Trecho para leitura:

As situações narradas pelas passageiras preocupam e já foram motivo de fiscalização do Ministério Público do Ceará, por meio do Programa Estadual de Proteção e Defesa do Consumidor (Decon). No começo deste mês, os terminais do Antônio Bezerra e do Siqueira foram vistoriados. Quatro empresas foram autuadas. Dentre as irregularidades, segundo o diretor de fiscalização do Decon, Pedro Ian Sarmento, constam o transporte de passageiros em quantidade excessiva e ausência de demarcação que indique o distanciamento seguro nas filas nos terminais.

Conforme Pedro, as empresas estão em um prazo que ainda podem apresentar defesa junto ao Decon. A fiscalização deve continuar em outros terminais este mês. O Decon também irá oficiar a Etufor para prestar esclarecimento em relação aos serviços ofertados. No entanto, não há data prevista para essa ação oficial.

Enunciados:
A. De acordo com o trecho sobre a fiscalização do Decon, quantas empresas foram autuadas após a vistoria nos terminais?
B. Transcreva fielmente o trecho sobre a fiscalização do Decon, de "Conforme Pedro, as" a "essa ação oficial.".

Dados apresentados:
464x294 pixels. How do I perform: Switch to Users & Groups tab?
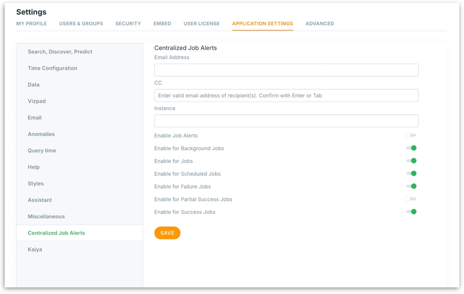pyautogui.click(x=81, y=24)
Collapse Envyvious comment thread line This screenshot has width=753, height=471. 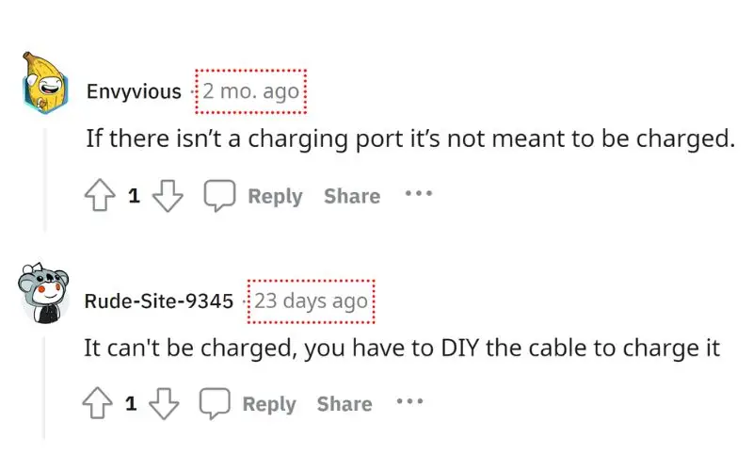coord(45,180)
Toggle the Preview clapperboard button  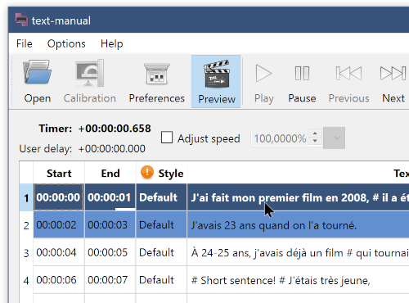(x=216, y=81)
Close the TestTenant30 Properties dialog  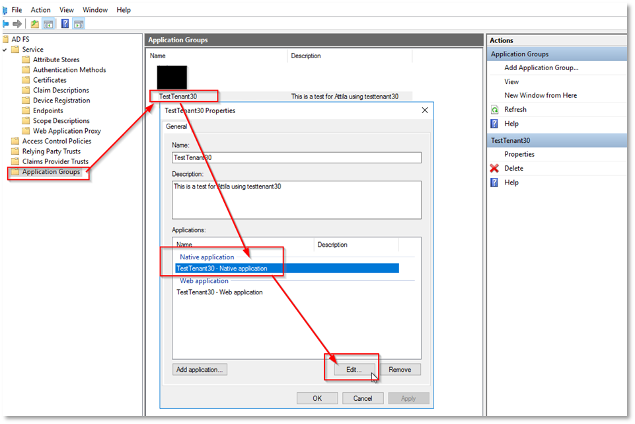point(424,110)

==

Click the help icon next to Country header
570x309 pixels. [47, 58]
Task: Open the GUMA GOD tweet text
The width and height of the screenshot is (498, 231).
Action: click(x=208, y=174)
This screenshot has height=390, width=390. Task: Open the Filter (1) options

--

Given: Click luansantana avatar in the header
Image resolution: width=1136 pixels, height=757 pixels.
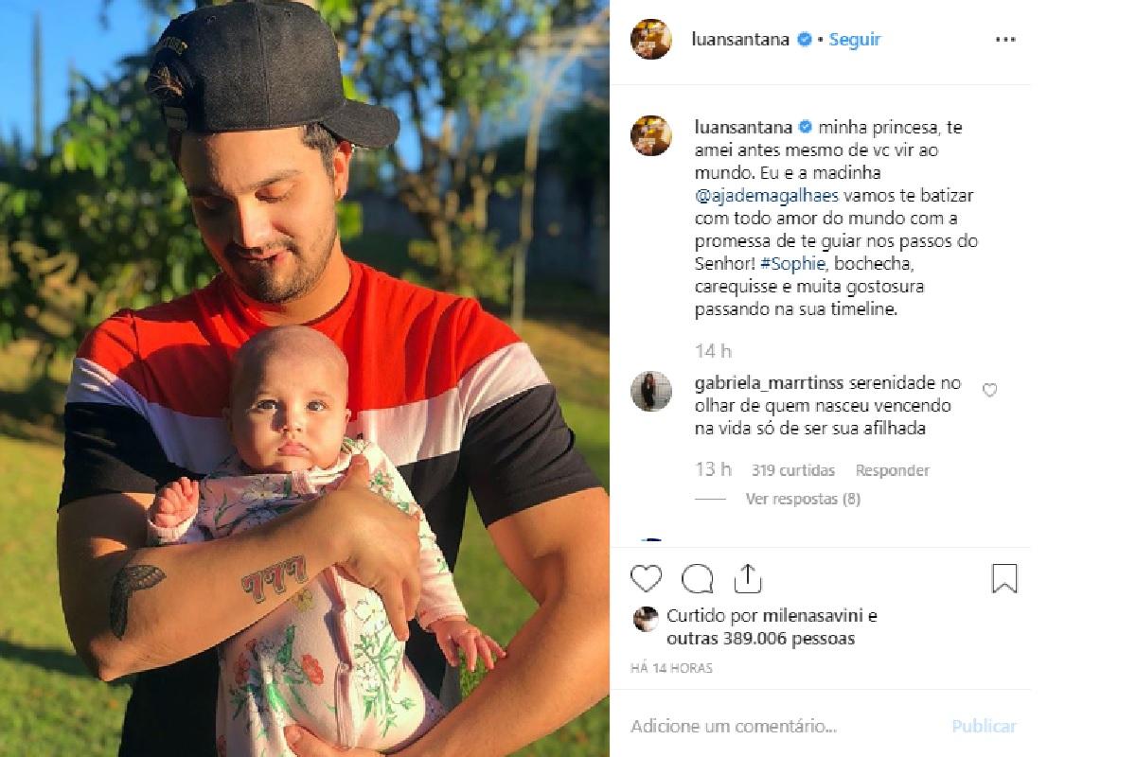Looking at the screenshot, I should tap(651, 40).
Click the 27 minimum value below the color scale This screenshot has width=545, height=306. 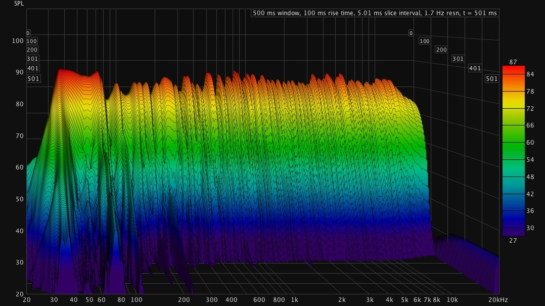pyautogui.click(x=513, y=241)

Respostas:
A. Quatro empresas foram autuadas.

B.
Conforme Pedro, as empresas estão em um prazo que ainda podem apresentar defesa junto ao Decon. A fiscalização deve continuar em outros terminais este mês. O Decon também irá oficiar a Etufor para prestar esclarecimento em relação aos serviços ofertados. No entanto, não há data prevista para essa ação oficial.